Mill Pond Elementary School's nurse and health teacher will begin presenting the Tar Wars anti-smoking program to fifth graders on Tuesday.

"I am always looking for creative ways to teach kids about topics like smoking, exercise, and nutrition and I came across Tar Wars on the Internet last year," said Mill Pond school nurse Anita Hergert.

Tar Wars is an anti-tobacco education program owned and operated by the American Academy of Family Physicians designed for 4th and 5th grade students and consists of three parts: a pre-activity exercise, a 40-50 minute classroom presentation and a follow up poster contest.

Hergert said they have already completed the pre-activity exercise, which was a pre-test to find out students' impressions of smoking. On Tuesday, she and health teacher Nancy Coleman will begin the classroom presentations, working their way through the 14 5th-grade
classes. The poster contest will take place after that, where the children will convey the message to never start smoking. The posters will be judged and the best three will be entered in the national Tar Wars poster contest.
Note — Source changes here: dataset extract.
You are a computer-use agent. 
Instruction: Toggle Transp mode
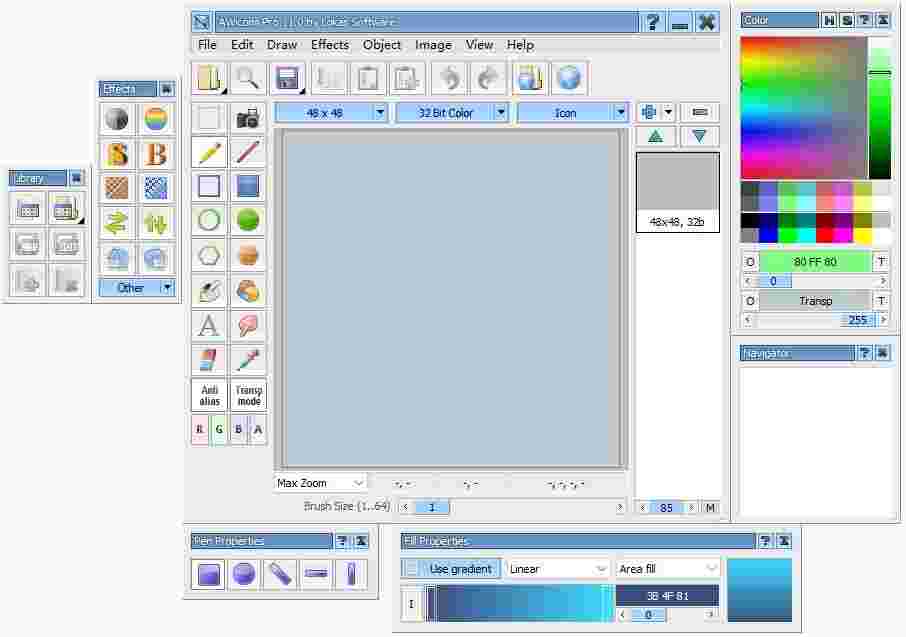tap(246, 394)
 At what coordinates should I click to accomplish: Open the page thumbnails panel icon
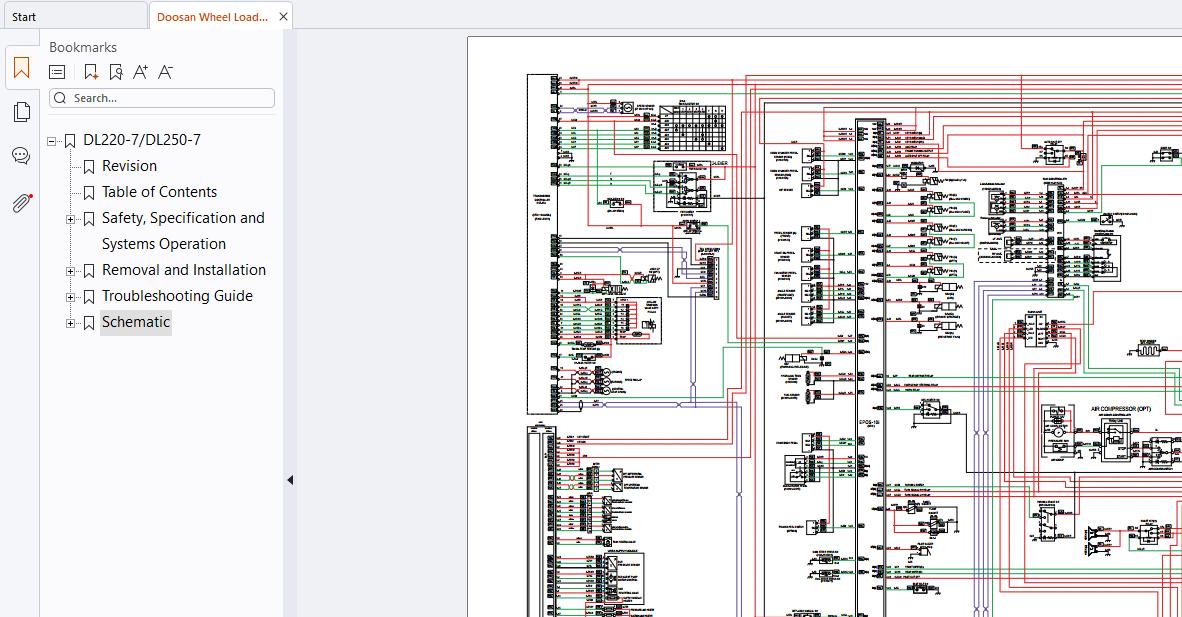coord(21,112)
To get students talking about the upcoming program, Hergert said the art teacher created posters that have been posted around school that say, "Tar Wars - Get Ready."

"The theme is how peer pressure, the media and being cool push them to smoke and the physical implications, such as premature aging, how it effects their skin and teeth, how they smell," said Hergert, who has been Mill Pond's school nurse for seven years. "Seeing the short-term effects will impact them more at the moment than thinking of the long-term."

The Lacey Township Municipal Alliance, the town's anti-drug, alcohol and tobacco abuse organization, contributed $324 to the program to buy red, black and white, rubber Tar Wars bracelets for the fifth-graders.

"Kids are smoking even younger than that," said Tom Faulkner, Mill Pond's Substance Abuse Counselor, an Alliance member who requested the expenditure at the Alliance meeting in January. "There is peer pressure to get friends to smoke."

According to the Tar Wars website, nearly 440,000 deaths in the United States each year can be attributed to smoking or exposure to secondhand smoke. Each day, more than 3,500 children in the U.S. try cigarettes for the first time and another 1,000 become regular, daily smokers.

"I have heard that some of my students have tried tobacco in the past, but I don't believe it is prevalent in my school," said Hergert. "Many of my students are exposed to secondhand smoke at home, though."

Another aspect Hergert and Coleman plan to touch on is the financial impact of smoking. They estimate regular smoking costs users about $200 a month, which, if they didn't smoke they could use the money to buy an item like a Wii gaming system.

"This is my first year doing the program and I hope it is successful so that we may incorporate it into our health curriculum," said Hergert. "I feel the best deterrent to smoking is to educate our children early on about the dangers of tobacco use. It is so much harder to quit than it is to resist that initial temptation to start."